Coronavirus, Degasperi contro Ianeselli: ''Avevo proposto di sospendere la campagna elettorale ma aveva risposto che volevo farmi pubblicità e che non sono un medico''
Dopo la decisione del candidato sindaco del centrosinistra autonomista per Trento di evitare incontri pubblici (per rispettare le ultime disposizioni anche governative) interviene quello di Onda Civica che rilancia: ''Chissà se prima di far conoscere urbi et orbi la sua solenne social-decisione di sospendere la campagna elettorale è stato guidato dal suo ufficio marketing o da qualche luminare dell’infettivologia. Io, molto umilmente, ci ero già arrivato da solo, senza insultare alcuno''

TRENTO. ''Una decina di giorni fa senza proclami e senza propaganda suggerivo una pausa di una ventina di giorni cui doveva seguire lo slittamento delle elezioni. Per tutta risposta il candidato Ianeselli, nel sorprendersi come io non fossi un medico, mi accusava di volermi solo fare pubblicità.

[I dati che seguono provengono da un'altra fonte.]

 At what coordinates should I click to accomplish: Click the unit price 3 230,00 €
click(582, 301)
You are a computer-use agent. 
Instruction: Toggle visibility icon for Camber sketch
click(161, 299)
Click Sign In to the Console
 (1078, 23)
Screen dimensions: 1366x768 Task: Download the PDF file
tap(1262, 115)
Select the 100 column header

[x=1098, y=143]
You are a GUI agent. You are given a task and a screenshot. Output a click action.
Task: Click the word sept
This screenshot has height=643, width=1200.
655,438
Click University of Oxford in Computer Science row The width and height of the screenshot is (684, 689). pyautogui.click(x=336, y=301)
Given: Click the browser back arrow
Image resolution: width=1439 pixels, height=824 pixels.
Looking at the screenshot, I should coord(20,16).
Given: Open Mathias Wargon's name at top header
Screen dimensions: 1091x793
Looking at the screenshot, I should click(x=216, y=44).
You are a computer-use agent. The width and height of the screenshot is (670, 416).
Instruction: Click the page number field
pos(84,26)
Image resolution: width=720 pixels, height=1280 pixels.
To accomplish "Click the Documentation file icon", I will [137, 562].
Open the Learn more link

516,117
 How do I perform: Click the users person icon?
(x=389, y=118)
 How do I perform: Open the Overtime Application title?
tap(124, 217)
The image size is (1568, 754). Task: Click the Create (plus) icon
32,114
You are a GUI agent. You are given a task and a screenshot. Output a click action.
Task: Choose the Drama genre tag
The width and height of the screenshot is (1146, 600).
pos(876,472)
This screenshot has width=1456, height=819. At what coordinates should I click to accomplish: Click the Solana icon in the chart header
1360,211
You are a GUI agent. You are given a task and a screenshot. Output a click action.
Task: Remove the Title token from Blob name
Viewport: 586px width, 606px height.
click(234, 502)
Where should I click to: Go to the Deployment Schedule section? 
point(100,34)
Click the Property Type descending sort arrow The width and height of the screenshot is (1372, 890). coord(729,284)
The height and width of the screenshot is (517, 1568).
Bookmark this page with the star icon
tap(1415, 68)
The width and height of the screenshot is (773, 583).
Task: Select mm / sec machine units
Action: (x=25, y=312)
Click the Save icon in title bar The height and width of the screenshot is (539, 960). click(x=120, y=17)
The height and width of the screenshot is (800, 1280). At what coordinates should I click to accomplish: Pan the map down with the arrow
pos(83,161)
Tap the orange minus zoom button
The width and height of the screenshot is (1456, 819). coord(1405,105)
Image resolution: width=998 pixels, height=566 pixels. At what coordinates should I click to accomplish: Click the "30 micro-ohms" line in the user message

Oggi scopriamo che il dottor Ianeselli ci ha raggiunti sulle stesse posizioni''. Così il candidato sindaco a Trento di Onda Civica Filippo Degasperi commenta la decisione del candidato del centrosinistra autonomista di rinunciare agli incontri pubblici nei prossimi giorni (QUI ARTICOLO).
Una decisione, ovviamente, arrivata dopo che la situazione è gradualmente degenerata in tutto il nord Italia e anche in Trentino, per il diffondersi del coronavirus. Di conseguenza sono arrivati i provvedimenti sia nazionali che provinciali che hanno portato alla chiusura delle scuole e alla sospensione di tutte le attività pubbliche. Degasperi da subito aveva lanciato la proposta, in un articolo sul Trentino di fine febbraio, dove chiedeva proprio di prendersi tutti ''20 giorni'' di riflessione ''e vediamo quello che succede. Difficile fare comizi ed incontri con questo clima''.
Degasperi aggiunge che dall'inizio, era il 4 febbraio, Ianeselli aveva parlato di ''psicosi'' riferendosi a quanto stava accadendo e ''di irragionevoli esclusioni'' rispetto alle chiusure delle scuole. ''Magari si è laureato in medicina nelle ultime due settimane'', commenta sarcastico e prosegue: ''Chi aspira ad assumere la responsabilità di una comunità deve saper assumere le decisioni migliori nel momento giusto, possibilmente immaginando le evoluzioni successive. Per tutta risposta il candidato Ianeselli, nel sorprendersi come io non fossi un medico, mi accusava di volermi solo fare pubblicità. Pochi giorni dopo scopriamo che anche il dottor Ianeselli, con un ritardo che rende manifesta l’inadeguatezza, ci ha raggiunti sulle stesse posizioni''.
''Chissà - conclude Degasperi - se prima di far conoscere urbi et orbi la sua solenne social-decisione di sospendere la campagna elettorale è stato guidato dal suo ufficio marketing o da qualche luminare dell’infettivologia. Io, molto umilmente, ci ero già arrivato da solo, senza insultare alcuno''.